Можно было отписаться двумя-тремя стандартными фразами, но не таков был Самойлов. Он находил каждый, раз слова, которые не могли не тронуть. Верба, прочитав однажды несколько похоронок, долго молчал, потом, скрывая волнение, сказал, что, не будь Октябрьской революции, Леонид Данилович мог бы читать прихожанам проповеди.
— Ты не смейся, — обиделся Самойлов. — Я в тридцать восьмом написал повесть о девушке и шинели.
— Первый раз слышу, что женщины служили в мирное время в армии.
— Служили! У нас в полку было два командира взвода. Капустина Лиза… помнишь, лежала у нас с ожогами… танкист…
— Теперь я понимаю, почему у тебя так развито воображение.
— Одного воображения, пожалуй, мало. Из пальца слова не высосешь. Наши солдаты на три четверти колхозники.
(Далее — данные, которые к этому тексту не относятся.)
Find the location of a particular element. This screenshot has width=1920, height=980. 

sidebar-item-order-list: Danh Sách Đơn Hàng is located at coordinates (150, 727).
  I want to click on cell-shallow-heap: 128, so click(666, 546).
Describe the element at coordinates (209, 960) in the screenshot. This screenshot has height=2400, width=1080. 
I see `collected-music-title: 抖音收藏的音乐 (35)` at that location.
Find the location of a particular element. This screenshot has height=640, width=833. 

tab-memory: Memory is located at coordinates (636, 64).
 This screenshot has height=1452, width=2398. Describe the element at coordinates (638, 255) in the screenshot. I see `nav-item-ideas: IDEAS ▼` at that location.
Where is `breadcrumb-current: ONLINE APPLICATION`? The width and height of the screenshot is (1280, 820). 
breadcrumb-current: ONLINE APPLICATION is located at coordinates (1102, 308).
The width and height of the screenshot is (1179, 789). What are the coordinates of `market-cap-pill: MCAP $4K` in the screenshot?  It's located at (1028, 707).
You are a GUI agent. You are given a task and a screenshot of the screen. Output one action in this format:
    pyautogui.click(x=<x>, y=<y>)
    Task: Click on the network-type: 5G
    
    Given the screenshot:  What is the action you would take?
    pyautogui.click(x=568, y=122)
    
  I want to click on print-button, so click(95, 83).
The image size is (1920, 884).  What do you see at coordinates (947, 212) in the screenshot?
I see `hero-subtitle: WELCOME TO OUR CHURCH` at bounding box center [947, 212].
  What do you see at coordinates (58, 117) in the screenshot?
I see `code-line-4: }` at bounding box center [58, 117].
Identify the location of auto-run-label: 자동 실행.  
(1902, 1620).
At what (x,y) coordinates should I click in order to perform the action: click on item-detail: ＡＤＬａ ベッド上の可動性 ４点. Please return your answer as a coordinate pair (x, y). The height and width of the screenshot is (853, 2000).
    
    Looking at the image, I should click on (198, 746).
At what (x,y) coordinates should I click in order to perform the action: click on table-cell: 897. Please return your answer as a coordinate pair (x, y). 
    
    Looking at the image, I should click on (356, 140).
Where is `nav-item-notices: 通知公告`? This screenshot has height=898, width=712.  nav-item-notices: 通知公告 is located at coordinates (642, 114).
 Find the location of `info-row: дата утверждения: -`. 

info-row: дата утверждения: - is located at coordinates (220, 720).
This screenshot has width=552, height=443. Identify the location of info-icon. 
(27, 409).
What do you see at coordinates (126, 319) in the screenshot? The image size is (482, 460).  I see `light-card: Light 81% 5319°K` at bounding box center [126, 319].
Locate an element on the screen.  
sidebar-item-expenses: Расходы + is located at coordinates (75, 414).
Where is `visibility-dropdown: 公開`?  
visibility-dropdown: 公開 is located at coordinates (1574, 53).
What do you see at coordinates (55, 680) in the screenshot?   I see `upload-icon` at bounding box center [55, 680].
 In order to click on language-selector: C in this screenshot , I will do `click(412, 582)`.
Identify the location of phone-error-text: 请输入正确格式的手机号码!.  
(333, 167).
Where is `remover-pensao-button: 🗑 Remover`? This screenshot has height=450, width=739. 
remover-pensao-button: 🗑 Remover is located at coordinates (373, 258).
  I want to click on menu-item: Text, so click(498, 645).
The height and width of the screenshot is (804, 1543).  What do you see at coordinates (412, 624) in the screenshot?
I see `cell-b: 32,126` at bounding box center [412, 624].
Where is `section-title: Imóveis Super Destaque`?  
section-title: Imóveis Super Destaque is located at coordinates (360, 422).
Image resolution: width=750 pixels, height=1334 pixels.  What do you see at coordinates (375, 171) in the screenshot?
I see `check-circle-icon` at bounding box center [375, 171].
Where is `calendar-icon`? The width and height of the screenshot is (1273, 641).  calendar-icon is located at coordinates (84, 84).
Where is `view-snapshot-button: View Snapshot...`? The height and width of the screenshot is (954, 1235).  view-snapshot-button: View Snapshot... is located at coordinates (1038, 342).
Я сам из крестьян: пастух — батрак — подмастерье деревенского кузнеца. Повидал немало на своем веку. Даже пел в церковном хоре.
Самойлов перечитал несколько строк только что написанного текста, потом отодвинул от себя бумагу и, посмотрев на все еще сидевшего рядом Вербу, добавил:
— Я ведь, по-настоящему и не учился. Всякие курсы переподготовки, усовершенствования… Помог мне здорово когда-то один бывший поручик и студент из питерской техноложки, читал Эмерсона, Блока, Сашу Черного. Башковитый был парень. Сочинял стихи, поэмы…
Помещение, в котором работала Вика, было еще немцами переоборудовано под операционную, но Михайловский, дока по этой части, приказал установить к двум прежним еще шесть столов: он хотел дать возможность одной сестре обслуживать сразу двух, а иногда и трех хирургов. О том, что одновременные операции могут угнетающе действовать на раненых, уже давно никто не задумывался. Это было вынужденное решение. Закончив одну операцию, Михайловский подходил к другому столу. Иногда он останавливался на несколько минут, чтобы подбодрить того или иного коллегу: не у всех были такие умелые руки и такой опыт, как у него. Он давно усвоил простую истину, что людей надо принимать такими, какие они есть, не обижать, не указывать на их ошибки в присутствии других. Между тем далеко не все врачи, при всем старании, могли быстро усвоить технику операций. Оперируя днями и ночами, они, естественно, совершенствовались, и было приятно смотреть, как они учились летать на собственных крыльях. Михайловский уже давно убедился в том, что обучиться технике оперирования не столь сложно; трудно научиться спокойствию и невозмутимости в критических ситуациях. В какой-то момент важно оказаться рядом с молодым хирургом. И он многих выручал.
Он подошел к столу, за которым хлопотала Вика. Отрывисто, нескладно хирург пояснил Анатолию Яковлевичу, что у раненого двойной огнестрельный перелом бедра в верхней и нижней трети, показана ампутация как единственное средство спасения жизни.
— Сколько тебе лет? — осведомился Михайловский у раненого.
— Двадцать первый! — вяло ответил тот. Он дышал бурно, прерывисто.
— Порядочно, — наклоняясь к его ноге, мягко сказал Михайловский.
— Студент-геолог! — пояснила Невская.
— Как дома тебя звали?
— Какое это имеет значение? — раздраженно спросил раненый. — Николай, если вам угодно.
— А по батюшке? — Михайловский словно не слышал его раздраженного тона.
— Львович!
— Чудно! Будет у тебя сын, назовешь Лев Николаевич, в честь Толстого. Ну-ка, геолог, скажи, сколько писателей было Толстых?
— Пятеро! — Парню хотелось обругать врачей за то, что они несут всякую чепуху, дабы оттянуть момент, после которого он станет калекой на всю жизнь, да и неизвестно, останется ли вообще жив. Побывав уже дважды в госпиталях, он вдоволь насмотрелся, как погибают от газовой гангрены.
— Правильно! Угадал или знал?
Студент со страхом посмотрел да Анатолия Яковлевича. Он вдруг отчетливо представил себе, как будет ковылять на протезе. И после этого его как бы все перестало интересовать. Ему стало безразлично, выживет он или нет, и он безучастно наблюдал за Михайловским, хлопотавшим около него.
— По-моему, двух мнений быть не может! — сказал хирург.
— Вот что, парень, — сказал Михайловский, словно обращаясь только к раненому, — не гарантирую, но попробую сохранить тебе ногу. А теперь за дело, — скомандовал он, — пошли руки мыть. — Викуля, побольше лей ему физиологического раствора.
— Спасибо вам! — От неожиданности раненый даже закрыл глаза.
— Вы серьезно? — покрутив головой, удивился хирург, моя руки рядом с Михайловским.